Por eso dedicaremos un artículo específico a analizar qué sabemos realmente sobre adaptógenos y cortisol, separando evidencia científica de marketing.

El cortisol no necesita ser nuestro enemigo

Quizá hemos cometido con el cortisol el mismo error que durante años cometimos con otros conceptos relacionados con la salud: convertir algo complejo en bueno o malo.

El cortisol no es malo.

El estrés tampoco es siempre malo.

Ambos forman parte de nuestra capacidad de adaptación.

El verdadero problema aparece cuando desaparece el equilibrio entre activación y recuperación.

Dormimos peor porque estamos estresados.
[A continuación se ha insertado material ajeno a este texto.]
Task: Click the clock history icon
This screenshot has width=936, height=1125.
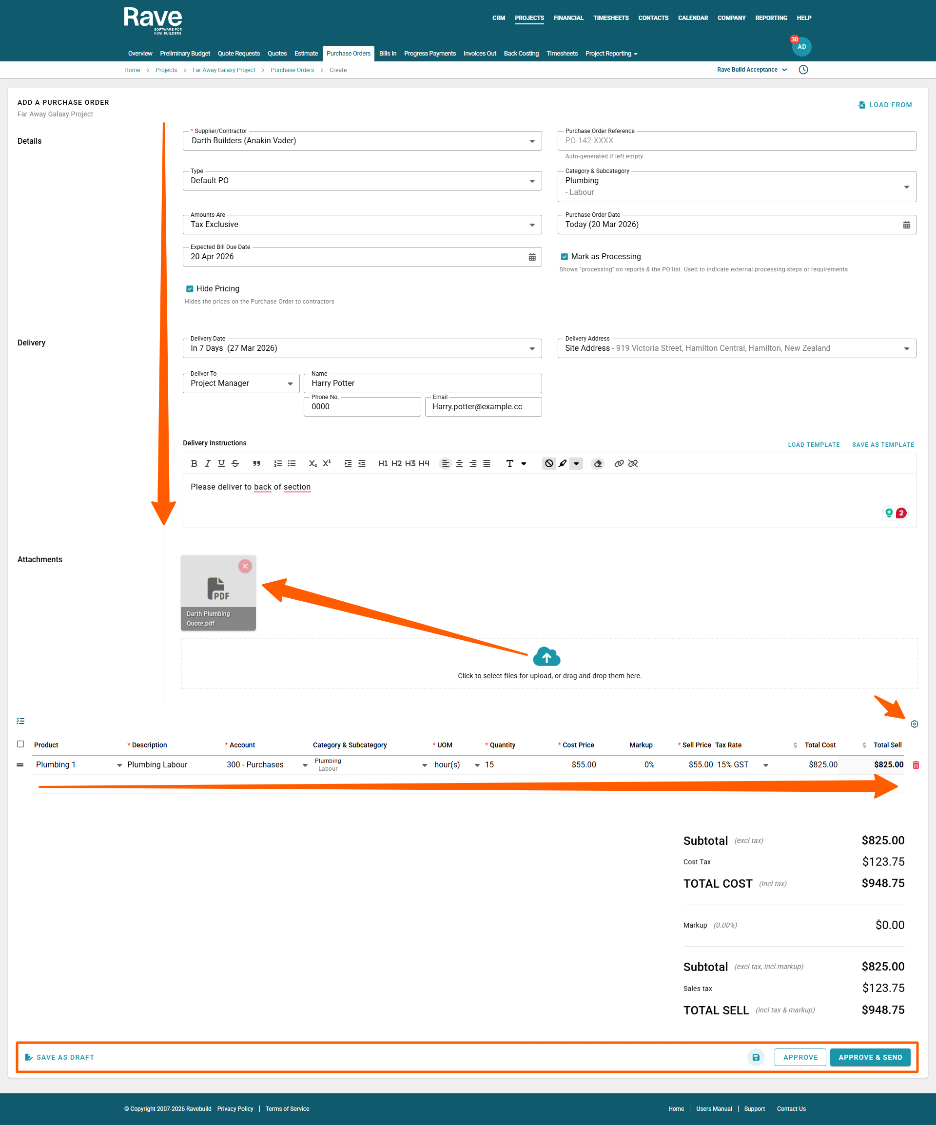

Estamos más cansados porque dormimos peor. El cansancio hace que toleremos peor las dificultades y volvemos a sentirnos todavía más estresados.

Y el intestino, el sistema nervioso, el sueño, la energía y nuestra respuesta al estrés forman parte de una conversación mucho más amplia dentro del organismo.

Comprender este círculo puede ser mucho más útil que buscar obsesivamente cómo “bajar el cortisol”.

Porque cuidar nuestro bienestar no consiste en apagar una hormona.

Consiste en ayudar al organismo a recuperar algo que conoce perfectamente:

activarse cuando lo necesita y descansar cuando puede hacerlo.

Preguntas frecuentes sobre el cortisol

¿Qué es el cortisol?

El cortisol es una hormona producida principalmente por las glándulas suprarrenales. Participa en la respuesta al estrés, pero también interviene en la regulación de la glucosa, el metabolismo, la presión arterial, la inflamación y el ciclo de sueño y vigilia.

¿El cortisol siempre es malo?

No. El cortisol es una hormona necesaria para el organismo. Sus niveles cambian naturalmente a lo largo del día y aumentan ante determinadas situaciones que requieren adaptación. El problema no es tener cortisol, sino que pueden existir alteraciones de su producción o de los mecanismos relacionados con la respuesta al estrés.

¿Por qué el cortisol se relaciona con el estrés?

Ante una situación que el organismo interpreta como estresante se activa el eje hipotálamo-hipófisis-adrenal (HPA), una red de comunicación entre el cerebro y las glándulas suprarrenales. Como parte de esta respuesta se produce la liberación de cortisol, ayudando al organismo a disponer de energía y responder a la situación.

¿El estrés puede afectar al sueño y al cansancio?

Sí. El estrés y el sueño mantienen una relación bidireccional: una activación mantenida puede dificultar el descanso y, a su vez, dormir mal puede influir en nuestra respuesta al estrés. Con el tiempo puede aparecer el conocido círculo de estrés, peor descanso, cansancio y mayor dificultad para recuperarnos.

Fuentes y referencias

  • Cleveland Clinic. Cortisol: What It Is, Function, Symptoms & Levels.
  • Cleveland Clinic. Hypothalamic-Pituitary-Adrenal (HPA) Axis.
  • Endotext / NCBI Bookshelf. HPA Axis and Sleep.
  • Spencer RL, Deak T. A users guide to HPA axis research.
  • Van Dalfsen JH, Markus CR. The influence of sleep on human hypothalamic-pituitary-adrenal (HPA) axis reactivity: A systematic review.